Test for Epstein-Barr Virus
In order to definitely confirm the presence of Epstein-Barr virus doctors order a blood test which detects antibodies to the virus, if these have been synthesized.
All that is required is a blood sample. The blood is usually taken from a vein. The sample is sent to a laboratory and is evaluated by a specialist. The antibodies are not present in sufficient amount in the initial stage of the disease. This is why testing should be postponed or at least repeated 10 days to 2 weeks after the initial testing. The test can accurately confirm infection that have occurred in the past while recent infections may not be properly evaluated.
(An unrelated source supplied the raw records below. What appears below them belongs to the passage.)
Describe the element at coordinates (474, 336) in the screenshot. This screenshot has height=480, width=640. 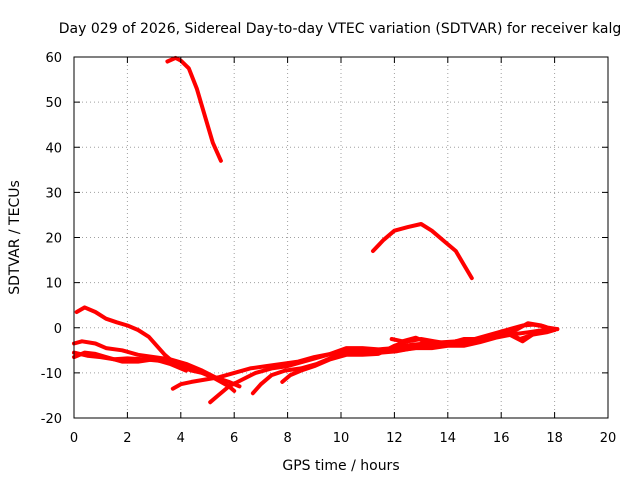
I see `series-line-arc-low-e` at that location.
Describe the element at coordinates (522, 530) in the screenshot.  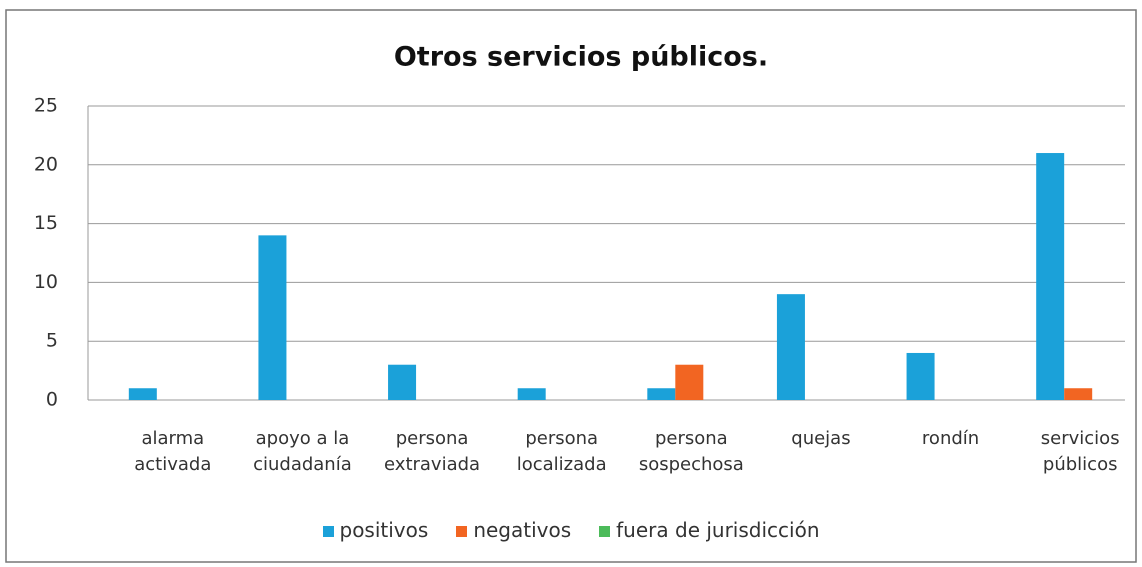
I see `legend-label: negativos` at that location.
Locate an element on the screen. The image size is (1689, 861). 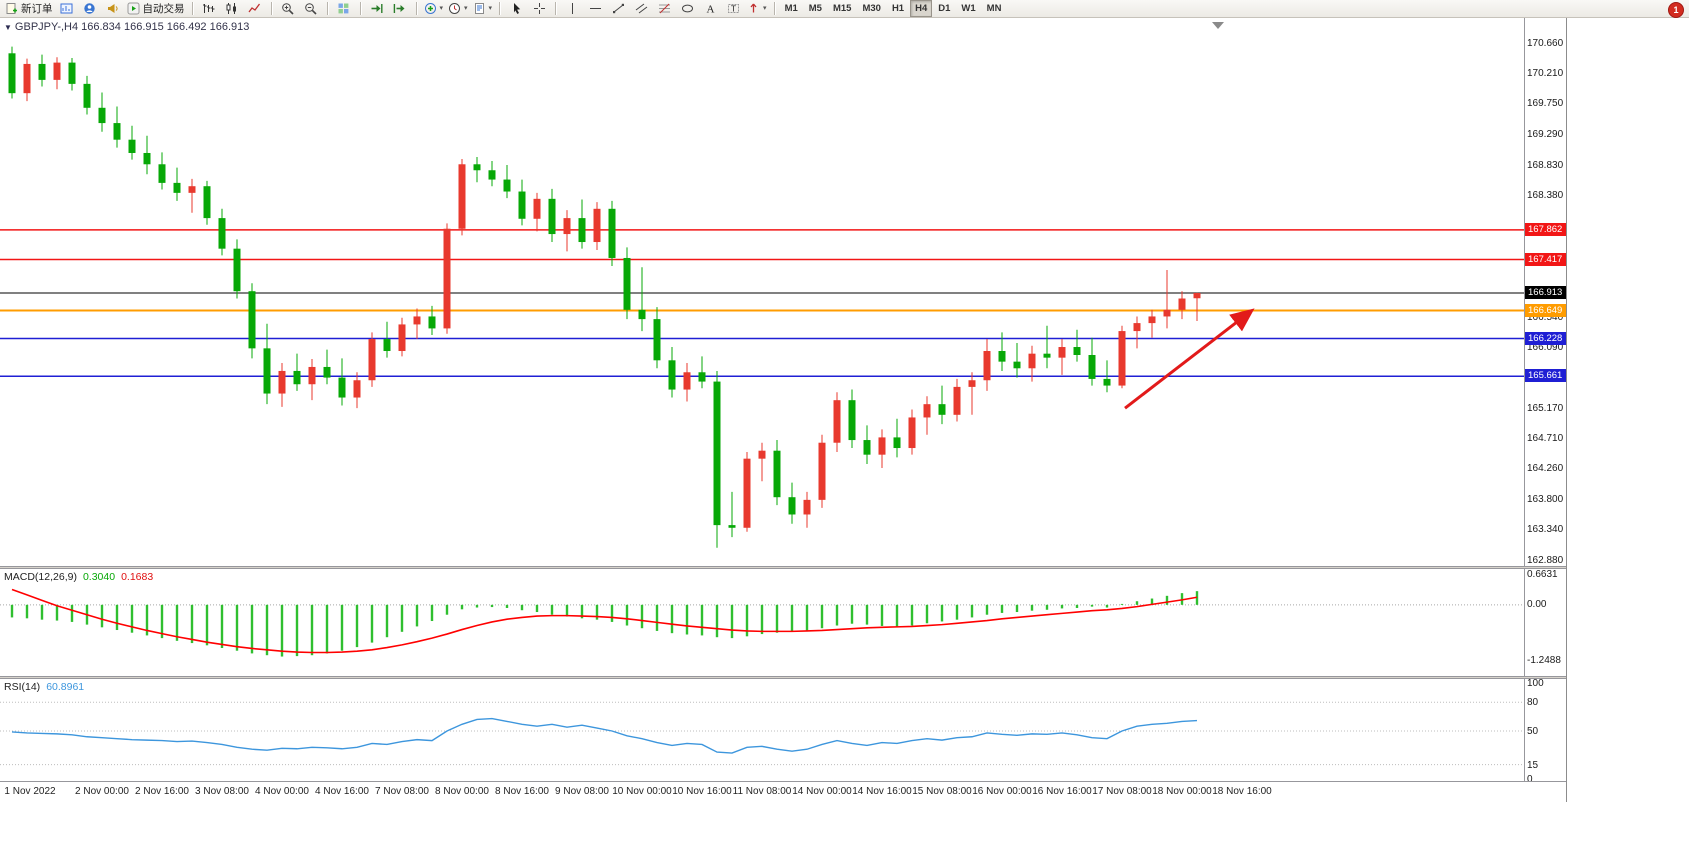
macd-panel is located at coordinates (762, 622).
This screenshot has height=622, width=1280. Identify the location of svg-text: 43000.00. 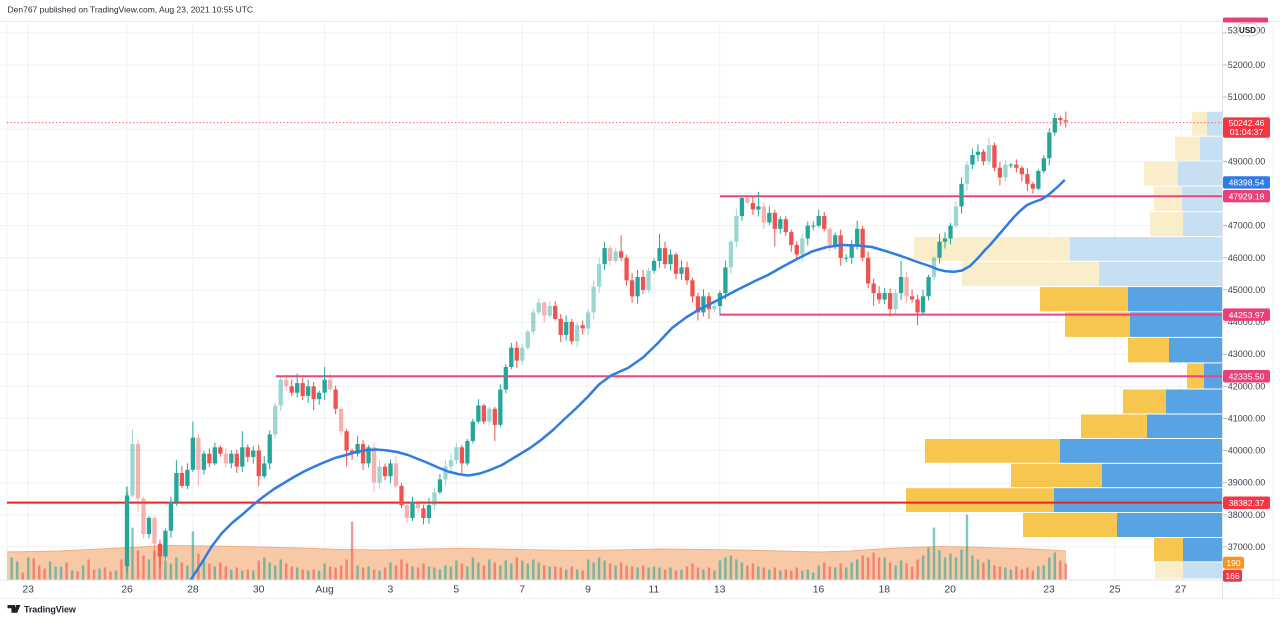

The one needs not to worry about preparation for the test because there is not any specific regimes required prior to the testing. Certain amount of blood is drawn from a vein. This might cause discomfort or be painful but generally the needle insertion triggers only a prickly or stinging sensation.
In the majority of cases the laboratory test for EBV is quite accurate and specific. The samples taken during the acute and convalescent phase of the disease will not reveal a significant change in antibody level. Doctors are capable of differentiating susceptibility to EBV, a recent infection, the infection that took place in the past or reactivation of Epstein-Barr virus infection.
There are several antigen complexes tested. The early antigen is the viral capsid antigen. Another antigen tested is the EBV nuclear antigen. It is also crucial to evaluate and differentiate immunoglobulins G and M subclasses to the viral capsid antigen because these actually determine whether the infection is acute or has happened before. Namely, IgM to the viral capsid is detected between the 4th and 6th week of the infection. IgG to the viral capsid, on the other hand, is synthesized in the acute phase. This immunoglobulin reaches its peak 2-3 weeks after the onset of the infection. After that the IgG declines but remains for the rest of the patient's life, confirming the previous infection.
And finally, even when testing confirms reactivation of the infection, these finding does not have to be related to the current medical condition of the tested individual. Many people who are in fact healthy may have elevated level of antibodies to the EBV early antigen for many years after the initial infection.